NodePort - this creates a ClusterIP, and then creates an externally reachable port on every single node in the cluster. Traffic to those ports routes to the internal service IP and then to the pods.
LoadBalancer - this creates a ClusterIP, then a NodePort, and then provisions a load balancer from a provider (if available like on GKE). Traffic hits the load balancer, then a port on one of the nodes, then the internal IP, then finally a pod.
These different types of services are not mutually exclusive but actually build on each other, and it explains why anything public must be using a NodePort. Think about it - how else would traffic reach your cluster? A cloud load balancer just directs requests to your nodes and points to one of the NodePort ports. If you don't want a GKE load balancer then you can already skip it and access those ports directly.

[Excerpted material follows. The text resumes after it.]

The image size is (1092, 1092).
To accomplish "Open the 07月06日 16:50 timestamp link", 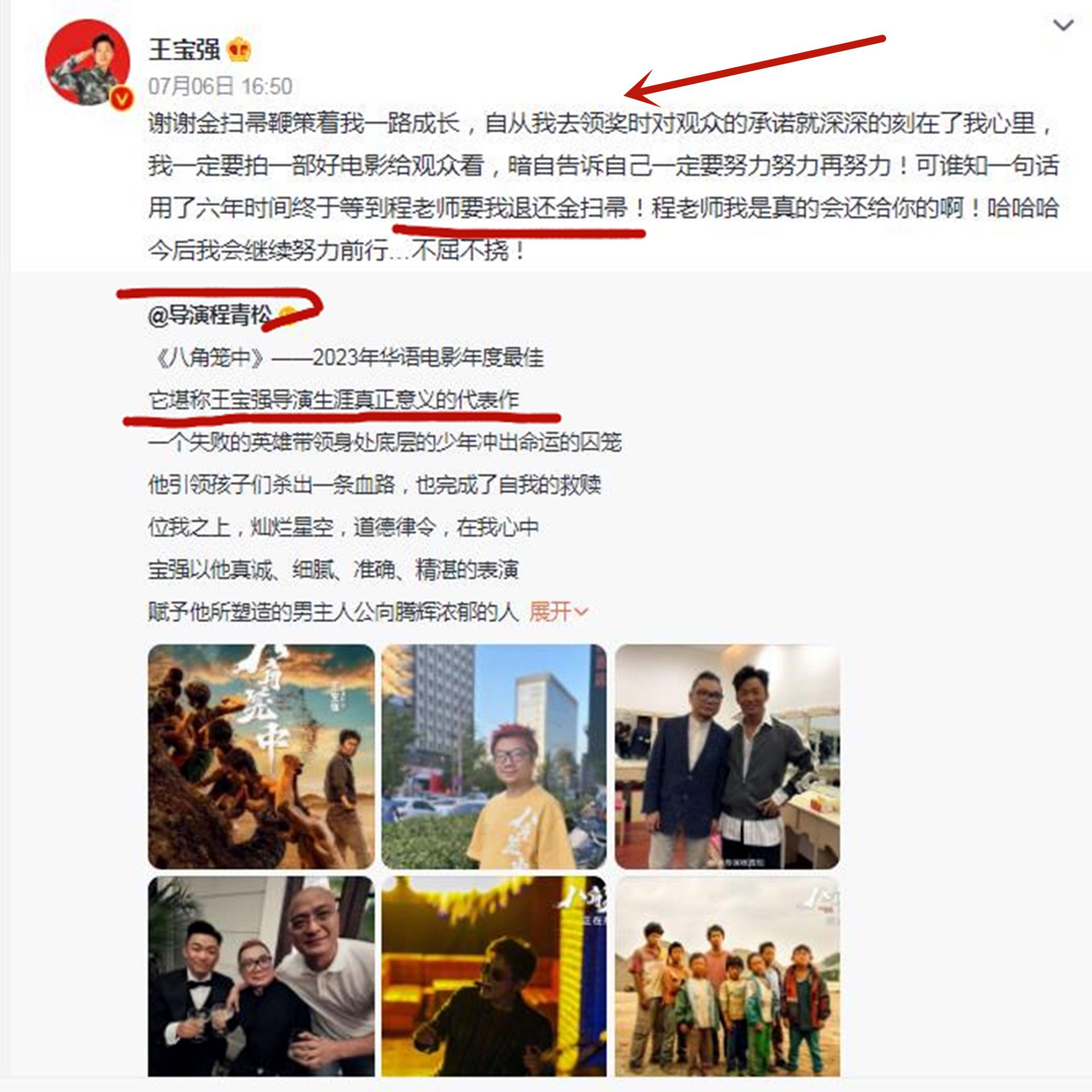I will pyautogui.click(x=220, y=86).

The downside is that the ports are limited between 30000-32767. If you need standard HTTP port 80/443 then you can't accomplish this with a Service and instead must specify the port directly in your Deployment. Use the hostPort setting to bind the containers directly to port 80 on the node:
containers:
- name: yourapp
image: yourimage
ports:
- name: http
containerPort: 80
hostPort: 80 ### this will bind to port 80 on the actual node
This might work for you and routes traffic directly to the container without any load-balancing, but if a node has problems or the app stops running on a node then it will be unavailable.
If you still want load-balancing then you can run a DaemonSet (so that it's available on every node) with Nginx (or any other proxy) exposed via hostPort and then that will route to your internal services. An easy way to run this is with the standard nginx-ingress package, but skip creating the LoadBalancer service for it and use the hostPort setting. The Helm chart can be configured for this:
https://github.com/helm/charts/tree/master/stable/nginx-ingress
One option is to completely disable this feature on your GKE cluster. When creating the cluster (on console.cloud.google.com) under Add-ons disable HTTP load balancing. If you are using gcloud you can use gcloud beta container clusters create ... --disable-addons=HttpLoadBalancing.
Alternatively, you can also inhibit the GCP Load Balancer by adding an annotation to your Ingress resources, kubernetes.io/ingress.class=somerandomstring.
For newly created ingresses, you can put this in the yaml document:
apiVersion: extensions/v1beta1
kind: Ingress
metadata:
annotations:
kubernetes.io/ingress.class: somerandomstring
...
If you want to do that for all of your Ingresses you can use this example snippet (be careful!):
kubectl get ingress --all-namespaces \
-o jsonpath='{range .items[*]}{"kubectl annotate ingress -n "}{.metadata.namespace}{" "}{.metadata.name}{" kubernetes.io/ingress.class=somerandomstring\n"}{end}' \
| sh -x
Now using Ingresses is pretty useful with Kubernetes, so I suggest you check out the nginx ingress controller and after deployment, annotate your Ingresses accordingly.
If you specify the Ingress class as an annotation on the Ingress object
kubernetes.io/ingress.class: traefik
Traefik will pick it up while the Google Load Balancer will ignore it. There is also a bit of Traefik documentation on this part.
You could deploy the nginx ingress controller using NodePort mode (e.g. if using the helm chart set controller.service.type to NodePort) and then load-balance amongst your instances using DNS. Just make sure you have static IPs for the nodes or you could even create a DaemonSet that somehow updates your DNS with each node's IP.
Traefik seems to support a similar configuration (e.g. through serviceType in its helm chart).